Former Chief Architect of the Chandigarh Administration and principal technical mind behind the Chandigarh Master Plan-2031 (CMP-2031), Sumit Kaur, has filed a comprehensive formal objection demanding the immediate withdrawal of draft amendments notified on May 22 and supplemented on May 29. Kaur, also a member of the plan’s Board of Inquiry and Hearing and the Chandigarh Heritage Conservation Committee, describes the proposals as a 'reckless, blunt-force' intervention that would dismantle seven decades of protected urban heritage in one administrative stroke.
FAR Hikes Without Infrastructure Audit
The amendments would simultaneously double and triple Floor Area Ratios (FAR) across residential, institutional, industrial, and peripheral zones, affecting all three phases of the city at once, without a single infrastructure audit placed in the public domain. Kaur’s most damning procedural objection is that a consultant has been engaged to study the city’s holding capacity only after the notifications were issued. The CMP-2031 mathematically fixed Chandigarh’s terminal population ceiling at 16 lakh persons, calibrated against finite water, sewerage, drainage and power infrastructure. Uniformly tripling FAR without first testing that ceiling against upgraded systems is, she argues, not optimisation but a controlled demolition of the city's metabolic equilibrium.

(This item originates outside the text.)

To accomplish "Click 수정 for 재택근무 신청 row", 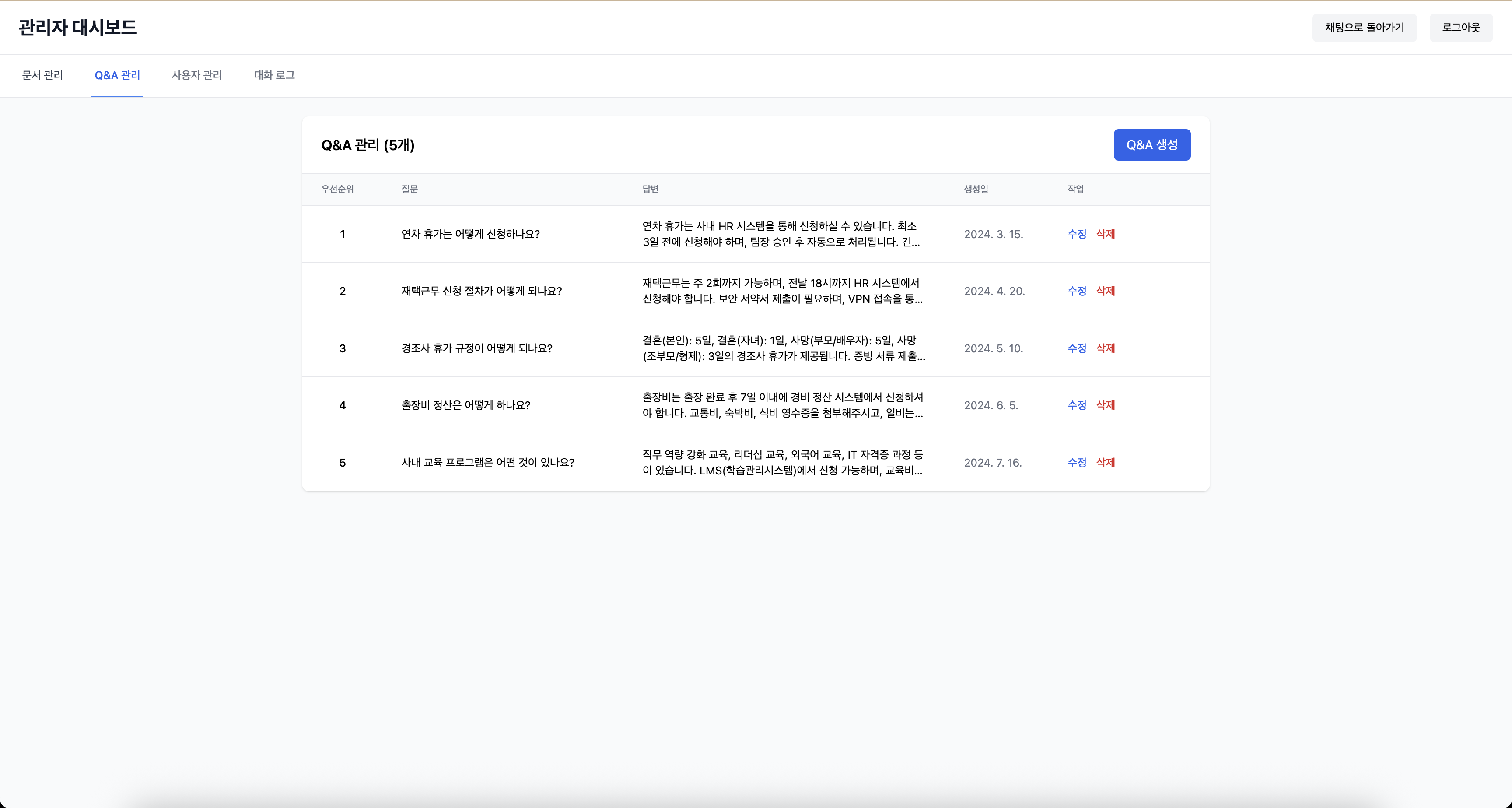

Heritage Committee Mandates Violated
The Government of India-approved Expert Heritage Committee (EHC), whose report is embedded within the CMP-2031, explicitly mandated no further FAR increases, strict restoration of architectural controls, and city-wide maintenance of existing height limits. The draft amendments contradict all three directives simultaneously. Kaur calls this the central planning fallacy: the amendments treat Phase I as a protected 'Corbusian' heritage zone while fundamentally recasting Phases II and III. The city shares one water grid, one electricity network, and one arterial road system across all phases. Overloading the later phases with stilt-plus-four and 30-metre high-rise blocks will collapse infrastructure that Phase I itself depends upon. Chandigarh, she writes, is a single living organism — damage cannot be quarantined.
Judicial Precedents Ignored
Three binding judicial precedents stand against the notifications. The Punjab and Haryana High Court ruled in May 2026 that the Master Plan is a statutory instrument binding all authorities, with heritage protections applying uniformly across every sector. The Supreme Court’s 2023 RWA judgment mandated that all changes to development norms be routed through the Chandigarh Heritage Conservation Committee before execution — a step the current notifications skip entirely. The 2019 Tata Camelot ruling quashed peripheral high-rises near the Sukhna Wildlife Sanctuary under the Public Trust Doctrine — the exact typology these amendments now seek to codify at Maloya and Mani Majra.
Alternative: Regional Planning Board
Kaur’s counter is not a freeze but a redirect. The CMP-2031 itself mandates establishing a Chandigarh Regional Planning Board — an inter-state framework modelled on the NCR Planning Board — to channel growth outward to satellite settlements beyond the Union Territory's borders. Brasília, Paris, and Washington DC have all protected their founding urban forms by exporting density to designated peripheral hubs. Chandigarh, she argues, must do the same: export the planning model to the region, not import regional chaos into the city.
Five Salient Facts
- FAR nearly tripled: Group Housing FAR in Phase III rises from 1.2 to 3.0 — a 150% increase — with building heights jumping to 98 feet.
- Seismic red zone: Chandigarh lies in Seismic Zone IV. The mandated stilt-plus-four typology creates soft-storey ground floors, the primary collapse point in earthquakes on alluvial soil.
- Wildlife corridor at risk: A 2022 MoEFCC ruling blocked multi-storey construction near Mani Majra for disrupting a protected migratory bird path. The amendments propose stilt-plus-five there regardless.
- Reserve land consumed: The Mixed Land Use footprint expands from 252 acres to 428 acres, eating into finite reserve land the city set aside against unforeseen civic and ecological needs over the next 50 years.
- No studies, no basis: Eight mandatory impact studies — covering infrastructure capacity, traffic, seismic risk, ecology, heritage, microclimate, population load, and social infrastructure — have not been commissioned, let alone published, before the notifications were issued.
The Screening Committee is yet to rule. The notifications remain in force.